Material for the task |
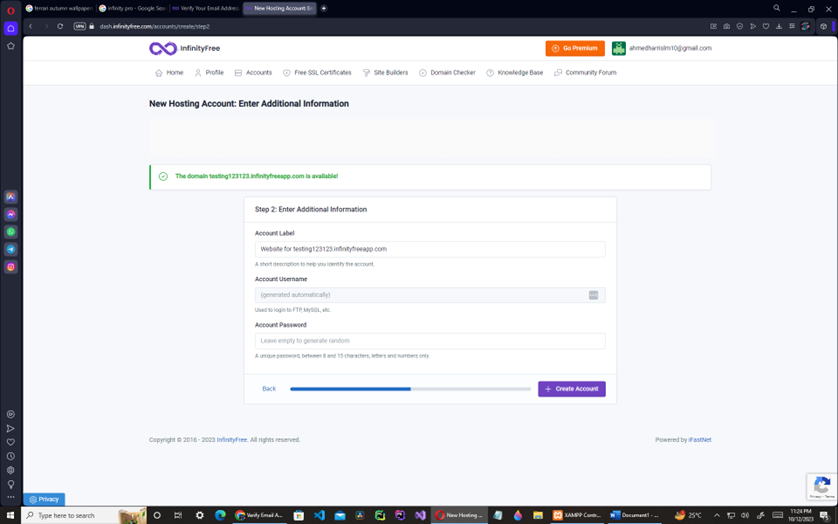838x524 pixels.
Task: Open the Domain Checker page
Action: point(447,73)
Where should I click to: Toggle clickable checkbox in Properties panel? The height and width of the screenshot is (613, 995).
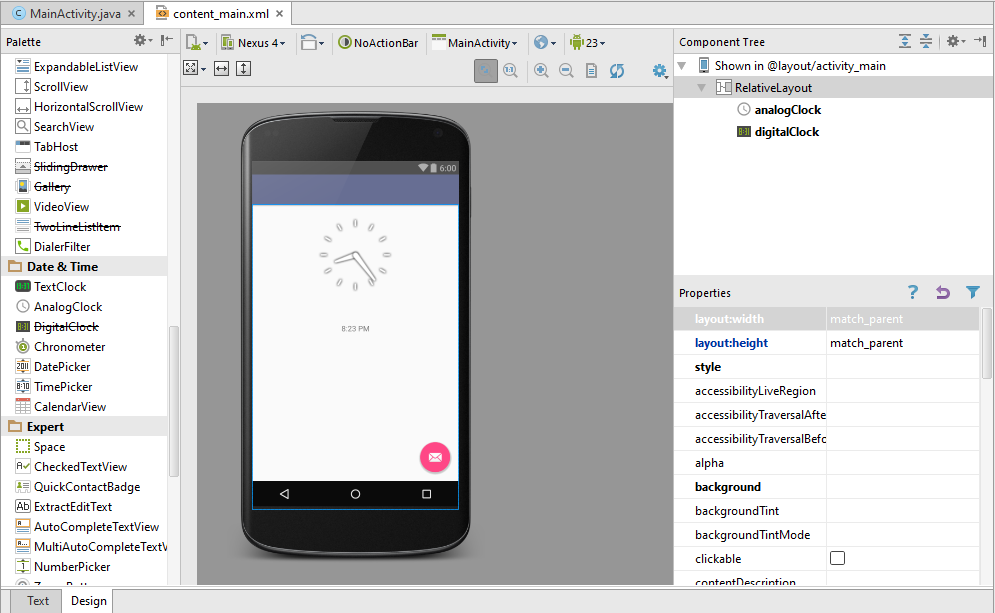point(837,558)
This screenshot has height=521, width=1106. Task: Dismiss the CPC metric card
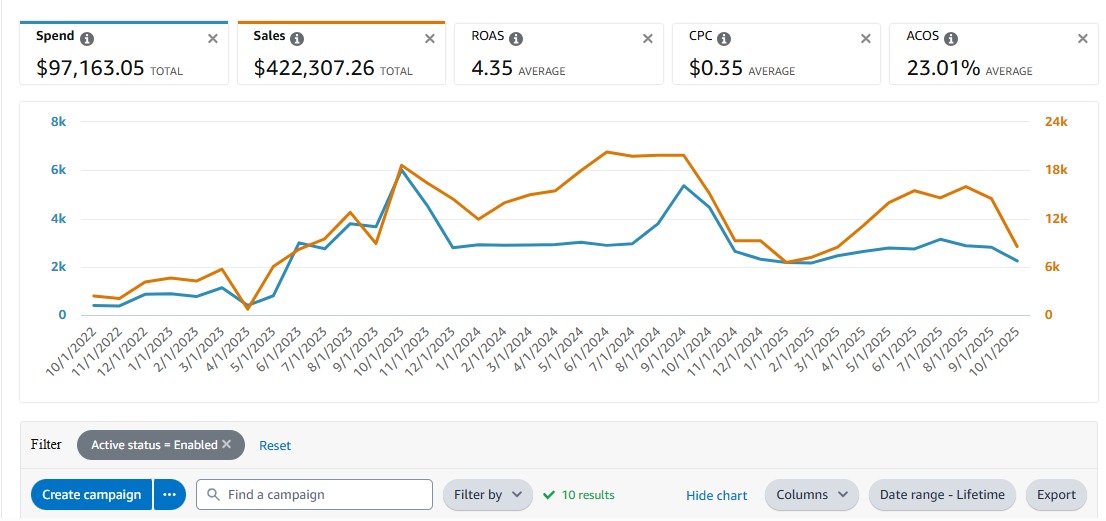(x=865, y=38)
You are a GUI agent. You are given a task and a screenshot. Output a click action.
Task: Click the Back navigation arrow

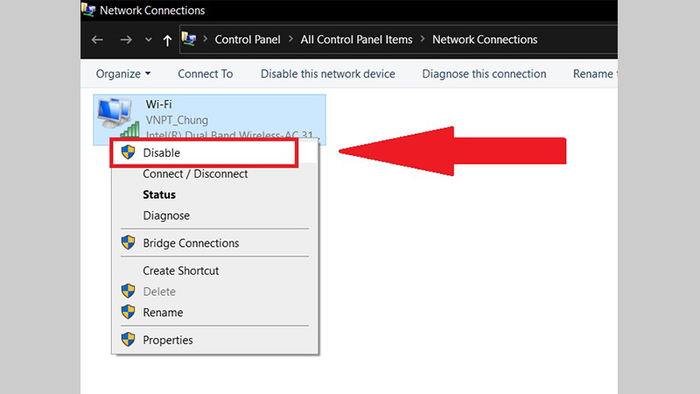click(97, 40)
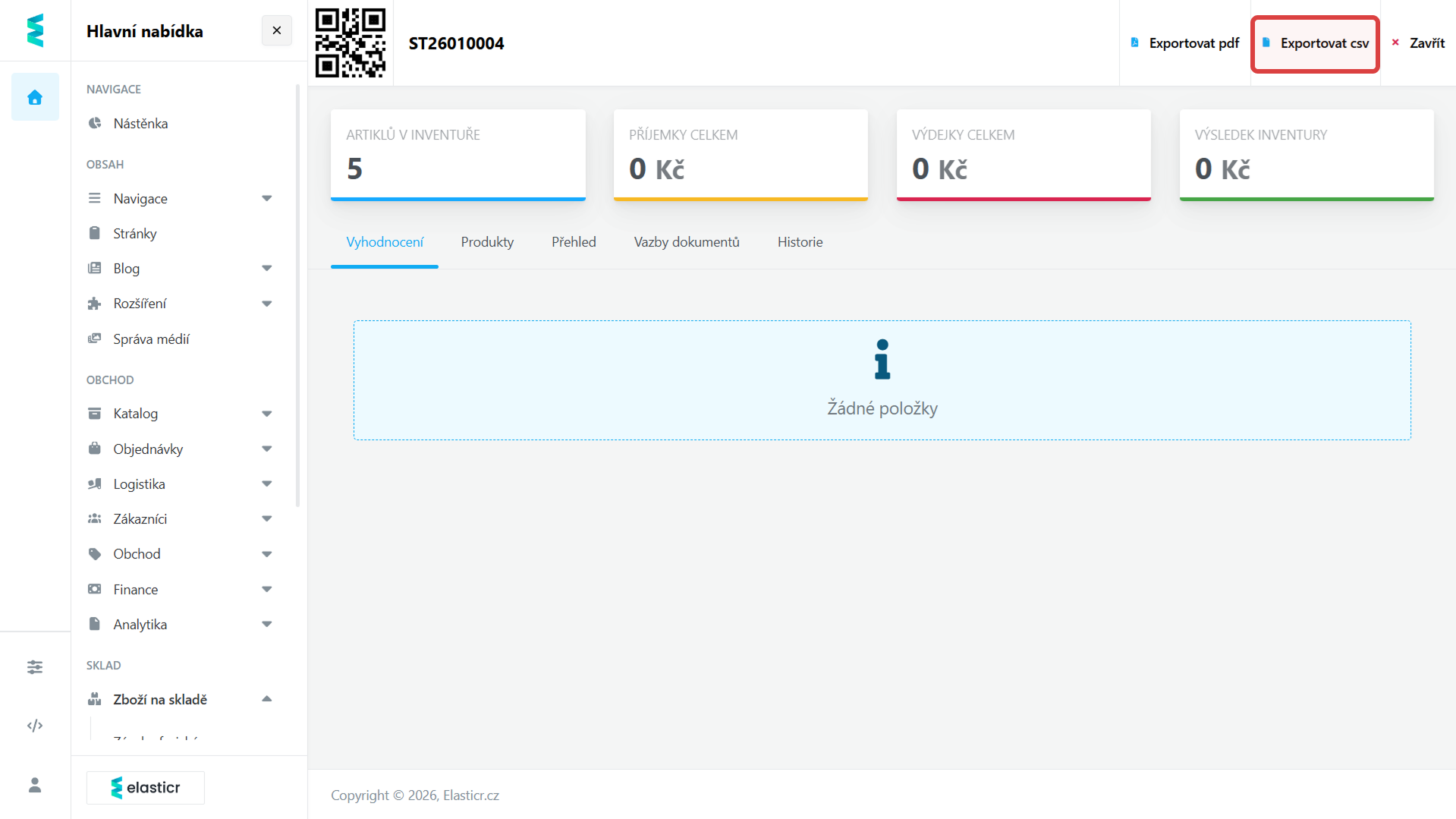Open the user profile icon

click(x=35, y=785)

Instructions to follow | No pictures should appear in the copy; write out exactly the lines from the one containing "Where should I" through the end of the material.

Solution to the problem |
Where should I click to: Toggle clickable checkbox in Properties panel? The height and width of the screenshot is (613, 995).
point(837,558)
This screenshot has height=521, width=1106. Task: Dismiss the CPC metric card
(x=865, y=38)
You are a GUI agent. You are given a task and a screenshot. Output a click action.
Task: Click the Back navigation arrow

click(97, 40)
Open the user profile icon

click(x=35, y=785)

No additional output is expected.